I read 17 comics in March, and these were the best.
Morrison and Murphy continue to follow Joe’s slow descent into death in another exciting, creative, and at least mildly chilling issue of Joe the Barbarian. Murphy and colorist Dave Stewart have fleshed out Joe’s fantasy world, creating a vivid, almost surreal fantasy land-scape that is, quite honestly, breathtaking. The really powerful moments continue to come in the increasingly brief moments we spend with Joe as he wanders down from the attic, in what is absolutely the most epic quest ever undertaken to reach a refrigerator. Morrison peppers the issue with some absurdly dark humor, but solid action beats and excellent world-building help keep the book from devolving into depression. Joe the Barbarian #3 continues to provide some top-notch fantasy colored by a tragic, unforgettable undercurrent.
– Cal Cleary
With March half over, I think now’s a good time for this list, yes? I read 17 comics in February, and these were the best.

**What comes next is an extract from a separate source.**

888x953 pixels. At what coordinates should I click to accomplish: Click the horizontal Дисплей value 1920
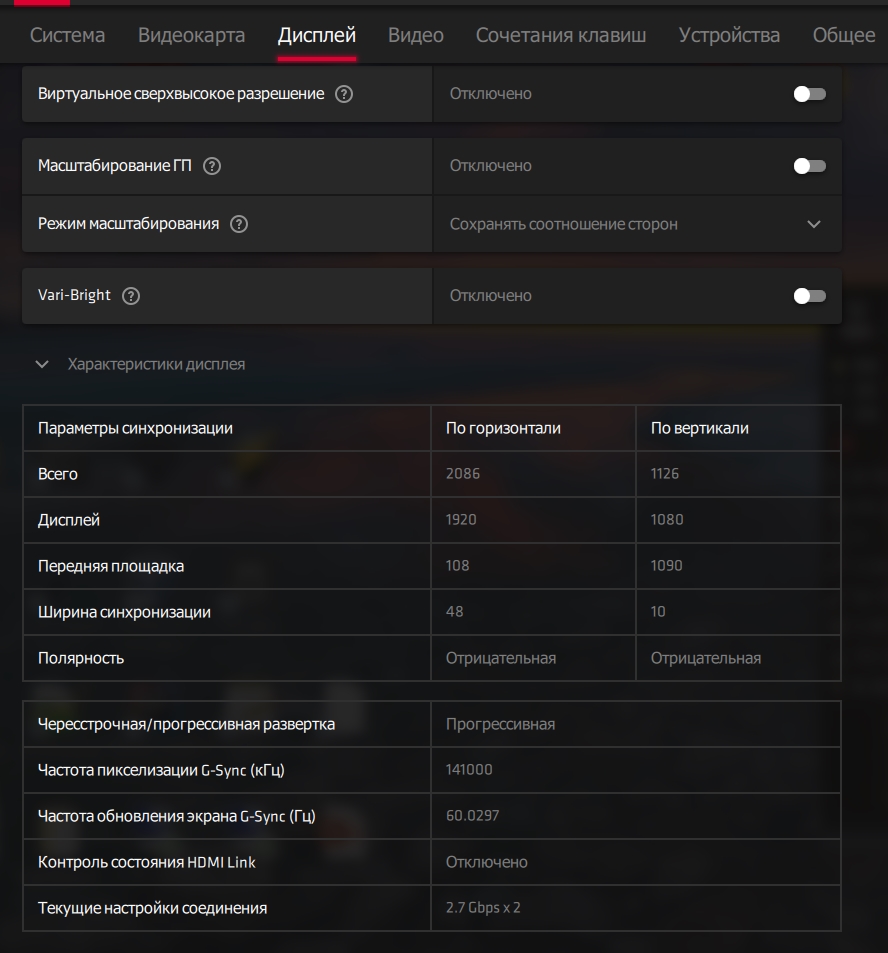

If Joe the Barbarian‘s first issue started a bit slow, its second makes up for it and then some. As Joe ventures even deeper into the bizarre fantasy-land in his head, he teams up with Jack, his pet rat/master swordsman to defy an evil empire hellbent on destruction. The issue has a couple killer action segments, gorgeous scenery and bizarre, epic world-building like only Grant Morrison can do. There is an undeniably tragic undercurrent, though – after all, the book appears to be about a young man mythologizing his own rapid, needless death. I do not know whether Joe will survive or not, but panels like the one where he falls from the attic are almost viscerally painful, and it’s these brief, infrequent reminders from Morrison that give the book it’s quickly-breaking heart.
Murphy continues to turn in extraordinarily impressive work, as does colorist Dave Stewart – an under-appreciated talent, especially notable in gorgeous panels like the first firing of the ray gun – and the pair together make the issue extremely memorable. The two of them have crafted an extraordinarily lived-in fantasy world. With Morrison’s script and Murphy and Stewart on art, Joe the Barbarian has already grown into a first-rate adventure, one that perfectly captures the bizarre melancholy and boundless creativity of childhood.
– Cal Cleary
I read 17 comics in January, and these were the best.
Grant Morrison’s newest Vertigo title, Joe the Barbarian, opens with one of the most relaxed first issues I’ve seen from notoriously energetic creator. Joe Manson is a diabetic kid, an outcast in his class, being raised by a single mother and on the verge of losing their house after his father died in a war. After an incident with some bullies deprives him of his candy, Joe returns home, low on blood sugar, and that’s when things get weird. The first three quarters of the issue, in fact, play almost like a low-key domestic drama, but the narrative and visual detail they give fits together so well it’s easy to get sucked in.
Sean Murphy, whose work I’ve never read, proved to be the issue’s star. With Morrison playing it so low-key for the opening issue, it was up to Murphy to construct a compelling, if mundane, world around Joe. And from the Joe’s jacket to his lovely bedroom in the attic, from Joe’s sullen expression in the book’s opening pages to his confused, frightened one as it closes, Murphy nails it all. I’m definitely excited to see Murphy handle the more action-oriented future issues, but he’s proven himself here to be capable of compelling, coherent design work.
Joe the Barbarian #1 is all set-up. It’s extremely good set-up, of course – Morrison makes a solid, frightening transition from reality to fantasy, wonderfully illustrated by Murphy – but the fact is, very little actually happens. Still, as ever, Vertigo is a line with a well-deserved reputation for quality, Morrison is a creator with a well-deserved reputation for creativity, and the opening issue only costs a dollar. The book’s low-key beginning may mean some will appreciate it more once it is collected and some won’t appreciate it at all, but it is absolutely worth a shot.